Le Fonds d'assurance responsabilité professionnelle se démarque de nouveau en assurant une plus grande protection du public et des avocats. Les poursuites en responsabilité découlant de la perte ou de la destruction de biens confiés à l'avocat sont protégés, depuis le 1er janvier dernier, jusqu'à concurrence de un million de dollars.

Cette protection maintien la position de tête du Barreau sur tous les ordres professionnels de juristes au Canada en matière d'assurance responsabilité, se réjouit René Langlois, directeur général du Fonds d'assurance responsabilité.

École de sténographie… C'est parti!

La toute nouvelle école de sténographie ouvre ses portes en septembre 2005. L'avocate qui pilote le dossier, Me Caroline Champagne, a annoncé au CG que le programme d'attestation d'études collégiales a été agréé, et le permis d'établissement accordé. Ainsi, les étudiants de l'école de sténographie pourront bénéficier du régime de prêts et bourses gouvernemental.

M<sup>e</sup> Caroline Champagne
Me Caroline Champagne

Les sténographes officiels, le Barreau du Québec, l'École du Barreau et le ministère de la Justice contribueront au financement de l'école, qui sera, par ailleurs, subventionnée par le ministère de l'Éducation.

Un organisme sans but lucratif gérera l'école. Son conseil d'administration sera composé de Mes Lise Tremblay, directrice de l'École du Barreau, Marc Sauvé, directeur du Service de recherche et de législation, d'un représentant du ministère de la Justice, de Jean Riopel, sténographe officiel, et du président de l'Association des sténographes officiels du Québec, André Boudreau.

Me Champagne a pressé les bâtonniers de section d'élaborer des stratégies pour recruter des élèves en province, qui, une fois formés, retourneraient pratiquer dans leur région.
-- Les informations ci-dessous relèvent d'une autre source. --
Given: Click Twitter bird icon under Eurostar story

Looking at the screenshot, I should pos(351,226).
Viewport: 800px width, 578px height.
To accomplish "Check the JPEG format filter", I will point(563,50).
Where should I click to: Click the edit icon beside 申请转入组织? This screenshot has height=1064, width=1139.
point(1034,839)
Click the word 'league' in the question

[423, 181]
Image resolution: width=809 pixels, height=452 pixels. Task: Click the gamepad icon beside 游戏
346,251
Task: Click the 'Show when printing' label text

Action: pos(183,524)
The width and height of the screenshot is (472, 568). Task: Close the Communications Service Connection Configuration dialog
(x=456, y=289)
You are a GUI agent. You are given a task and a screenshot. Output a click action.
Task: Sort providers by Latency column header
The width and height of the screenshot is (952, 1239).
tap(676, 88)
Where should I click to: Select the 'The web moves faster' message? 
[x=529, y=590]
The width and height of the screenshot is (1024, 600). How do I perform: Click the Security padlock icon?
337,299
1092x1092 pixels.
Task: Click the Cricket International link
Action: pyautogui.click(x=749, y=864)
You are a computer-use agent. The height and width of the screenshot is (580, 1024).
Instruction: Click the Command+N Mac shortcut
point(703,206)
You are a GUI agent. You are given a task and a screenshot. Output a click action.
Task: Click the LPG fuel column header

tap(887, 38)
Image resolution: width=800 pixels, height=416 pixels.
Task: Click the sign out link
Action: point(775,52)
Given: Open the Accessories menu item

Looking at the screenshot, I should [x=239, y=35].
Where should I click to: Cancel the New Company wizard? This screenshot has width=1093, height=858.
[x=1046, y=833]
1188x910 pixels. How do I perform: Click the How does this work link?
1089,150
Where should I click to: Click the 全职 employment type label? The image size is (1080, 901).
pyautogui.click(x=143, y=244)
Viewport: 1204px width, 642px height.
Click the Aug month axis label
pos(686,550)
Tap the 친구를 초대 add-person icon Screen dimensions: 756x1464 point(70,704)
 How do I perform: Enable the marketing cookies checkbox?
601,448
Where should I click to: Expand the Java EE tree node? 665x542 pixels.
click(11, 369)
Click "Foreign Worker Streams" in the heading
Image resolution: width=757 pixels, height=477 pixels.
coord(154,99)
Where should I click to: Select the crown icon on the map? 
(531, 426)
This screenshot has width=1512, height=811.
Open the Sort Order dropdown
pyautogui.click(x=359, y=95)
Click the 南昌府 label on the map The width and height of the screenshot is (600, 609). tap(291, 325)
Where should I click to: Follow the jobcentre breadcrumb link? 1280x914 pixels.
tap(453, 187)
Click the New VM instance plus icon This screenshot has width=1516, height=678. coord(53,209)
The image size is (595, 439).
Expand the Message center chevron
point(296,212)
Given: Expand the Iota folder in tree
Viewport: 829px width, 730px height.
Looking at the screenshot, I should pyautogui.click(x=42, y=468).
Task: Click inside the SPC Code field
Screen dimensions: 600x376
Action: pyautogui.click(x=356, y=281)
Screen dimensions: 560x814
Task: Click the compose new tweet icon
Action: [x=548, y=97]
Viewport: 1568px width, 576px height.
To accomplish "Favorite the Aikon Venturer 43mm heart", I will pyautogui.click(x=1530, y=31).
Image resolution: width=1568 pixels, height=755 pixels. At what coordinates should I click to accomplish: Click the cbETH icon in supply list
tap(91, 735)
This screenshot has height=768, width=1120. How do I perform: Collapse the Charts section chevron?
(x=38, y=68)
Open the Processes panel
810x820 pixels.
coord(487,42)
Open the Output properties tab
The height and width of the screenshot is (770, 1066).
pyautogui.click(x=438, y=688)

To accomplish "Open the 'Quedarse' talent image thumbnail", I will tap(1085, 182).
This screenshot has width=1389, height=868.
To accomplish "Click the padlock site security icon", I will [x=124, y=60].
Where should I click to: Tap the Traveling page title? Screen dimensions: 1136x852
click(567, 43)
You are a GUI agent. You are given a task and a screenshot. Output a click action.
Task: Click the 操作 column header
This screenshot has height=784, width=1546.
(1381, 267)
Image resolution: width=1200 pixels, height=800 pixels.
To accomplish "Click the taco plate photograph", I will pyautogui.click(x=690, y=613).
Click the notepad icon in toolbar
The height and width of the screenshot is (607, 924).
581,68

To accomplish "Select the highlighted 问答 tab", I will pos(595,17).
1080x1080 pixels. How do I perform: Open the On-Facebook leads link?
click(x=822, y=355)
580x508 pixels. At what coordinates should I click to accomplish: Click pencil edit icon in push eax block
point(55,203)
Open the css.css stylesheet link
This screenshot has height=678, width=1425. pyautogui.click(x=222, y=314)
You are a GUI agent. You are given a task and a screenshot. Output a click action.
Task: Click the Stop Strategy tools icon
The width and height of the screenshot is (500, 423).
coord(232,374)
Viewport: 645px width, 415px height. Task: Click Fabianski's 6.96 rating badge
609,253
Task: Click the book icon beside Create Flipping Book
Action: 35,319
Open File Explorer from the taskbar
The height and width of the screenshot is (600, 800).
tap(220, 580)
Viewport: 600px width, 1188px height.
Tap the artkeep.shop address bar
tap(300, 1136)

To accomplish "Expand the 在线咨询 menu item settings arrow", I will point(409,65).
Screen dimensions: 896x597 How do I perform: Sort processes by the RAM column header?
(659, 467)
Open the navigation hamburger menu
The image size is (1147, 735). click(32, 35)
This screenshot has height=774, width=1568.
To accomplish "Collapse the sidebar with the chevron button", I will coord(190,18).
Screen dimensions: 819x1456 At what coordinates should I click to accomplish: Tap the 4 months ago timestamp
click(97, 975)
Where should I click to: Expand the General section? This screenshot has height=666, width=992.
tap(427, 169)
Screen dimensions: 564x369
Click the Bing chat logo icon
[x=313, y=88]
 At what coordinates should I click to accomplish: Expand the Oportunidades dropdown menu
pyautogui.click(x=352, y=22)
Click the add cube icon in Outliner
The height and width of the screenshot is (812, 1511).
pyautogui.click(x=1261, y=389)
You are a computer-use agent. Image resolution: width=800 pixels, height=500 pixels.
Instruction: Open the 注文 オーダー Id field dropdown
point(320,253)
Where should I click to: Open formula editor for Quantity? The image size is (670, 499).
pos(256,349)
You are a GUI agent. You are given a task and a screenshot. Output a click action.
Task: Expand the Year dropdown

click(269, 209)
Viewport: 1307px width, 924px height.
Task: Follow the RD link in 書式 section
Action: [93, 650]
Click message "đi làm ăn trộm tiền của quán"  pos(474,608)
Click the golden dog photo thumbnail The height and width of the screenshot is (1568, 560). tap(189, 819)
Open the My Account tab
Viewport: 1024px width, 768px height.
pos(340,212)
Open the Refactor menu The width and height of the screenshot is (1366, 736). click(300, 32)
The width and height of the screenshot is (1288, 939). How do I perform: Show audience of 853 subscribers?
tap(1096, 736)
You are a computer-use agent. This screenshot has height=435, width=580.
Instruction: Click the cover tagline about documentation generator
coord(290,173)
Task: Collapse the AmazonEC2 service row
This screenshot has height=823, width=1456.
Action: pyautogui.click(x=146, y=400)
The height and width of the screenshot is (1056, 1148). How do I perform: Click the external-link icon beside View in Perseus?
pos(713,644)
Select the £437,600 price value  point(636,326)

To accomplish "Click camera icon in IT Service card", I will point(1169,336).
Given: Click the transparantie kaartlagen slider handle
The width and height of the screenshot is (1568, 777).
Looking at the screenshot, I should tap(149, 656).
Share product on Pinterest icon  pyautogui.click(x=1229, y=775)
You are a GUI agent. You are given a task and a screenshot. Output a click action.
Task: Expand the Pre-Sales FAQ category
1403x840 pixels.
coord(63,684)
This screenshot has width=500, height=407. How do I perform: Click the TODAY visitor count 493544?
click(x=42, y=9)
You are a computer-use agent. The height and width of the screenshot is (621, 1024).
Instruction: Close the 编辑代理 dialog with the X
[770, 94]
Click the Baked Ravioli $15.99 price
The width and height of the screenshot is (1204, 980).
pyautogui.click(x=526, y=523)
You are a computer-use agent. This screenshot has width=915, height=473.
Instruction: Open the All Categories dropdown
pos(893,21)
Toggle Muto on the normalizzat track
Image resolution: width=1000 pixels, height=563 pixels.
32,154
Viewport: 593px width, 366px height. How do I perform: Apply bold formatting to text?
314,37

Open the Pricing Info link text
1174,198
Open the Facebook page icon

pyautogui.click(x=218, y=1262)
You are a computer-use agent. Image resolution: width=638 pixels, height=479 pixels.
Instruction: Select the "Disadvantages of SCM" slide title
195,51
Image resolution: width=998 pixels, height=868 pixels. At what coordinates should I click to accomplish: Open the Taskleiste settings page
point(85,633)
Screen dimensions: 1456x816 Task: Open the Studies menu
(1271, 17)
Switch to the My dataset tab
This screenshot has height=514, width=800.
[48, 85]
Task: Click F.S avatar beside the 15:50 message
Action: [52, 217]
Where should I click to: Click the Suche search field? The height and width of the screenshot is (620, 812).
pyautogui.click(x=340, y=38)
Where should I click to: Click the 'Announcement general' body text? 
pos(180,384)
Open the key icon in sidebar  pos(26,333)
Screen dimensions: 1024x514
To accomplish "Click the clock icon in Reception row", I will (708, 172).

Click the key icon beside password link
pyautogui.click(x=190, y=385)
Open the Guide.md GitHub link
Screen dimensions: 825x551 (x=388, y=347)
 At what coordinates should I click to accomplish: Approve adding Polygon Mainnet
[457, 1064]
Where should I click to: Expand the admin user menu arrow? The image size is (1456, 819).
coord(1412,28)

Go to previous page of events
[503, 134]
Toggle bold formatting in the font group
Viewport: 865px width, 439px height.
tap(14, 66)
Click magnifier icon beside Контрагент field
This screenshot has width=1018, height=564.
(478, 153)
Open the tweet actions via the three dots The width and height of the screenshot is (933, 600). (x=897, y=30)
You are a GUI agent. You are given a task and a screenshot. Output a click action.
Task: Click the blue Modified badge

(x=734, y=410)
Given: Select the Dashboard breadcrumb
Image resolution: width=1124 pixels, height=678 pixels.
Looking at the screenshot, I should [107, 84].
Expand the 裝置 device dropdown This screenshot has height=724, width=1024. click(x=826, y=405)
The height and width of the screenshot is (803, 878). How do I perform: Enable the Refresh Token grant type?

Ces incitatifs pourraient, suggère-t-elle, prendre la forme d'un prêt étudiant qui serait converti en bourse lorsque le candidat reviendrait pratiquer dans sa région.

Les cours se donneront à la Maison du Barreau. La durée du programme est de trois ans (six sessions), à raison de 18 heures de cours par semaine.

Situation socioéconomique des avocats

Lors de la présentation devant le CG des résultats du sondage socioéconomique effectué auprès des membres, il a été convenu que le Service du Marketing et des Communications ainsi que différents comités du Barreau seront appelés à étudier le sondage et à soumettre au Comité administratif des recommandations sur les suites à y apporter.

À titre d'exemple, le Comité sur les femmes dans la profession examinera les données du sondage sous l'angle de la présence toujours croissante des femmes dans la profession (44 % en 2003) et du constat qu'elles gagnent toujours moins que leurs confrères.

Le sondage illustre par ailleurs la nécessité de développer de nouveaux champs de pratique pour répondre à l'augmentation du nombre de membres. Un des constats révèle que les plus jeunes se sont appauvris. Ceux qui sortent de l'École maintenant ne gagnent en moyenne que 28 000 $ par an.

Plénière du Congrès

La plénière du Congrès 2005 (les 2, 3 et 4 juin) réunira, sous le thème La justice ! Quelle justice ? les quatre panélistes suivants : l'ancien juge en chef du Québec, Pierre A. Michaud, l'ancien ministre fédéral de la Justice Martin Cauchon, la directrice générale d'Option consommateurs, Me Louise Rozon, et le chroniqueur politique Michel C. Auger, du Journal de Montréal.

La présidente du Congrès, Me Michèle Moreau, a invité les membres à donner le coup de pouce nécessaire pour assurer la participation des jeunes membres du Barreau, c'est-à-dire à se procurer un billet du Loto-Congrès. Cette source de revenus permet de diminuer de plus de la moitié le prix d'inscription des avocats comptant moins de 10 ans de pratique.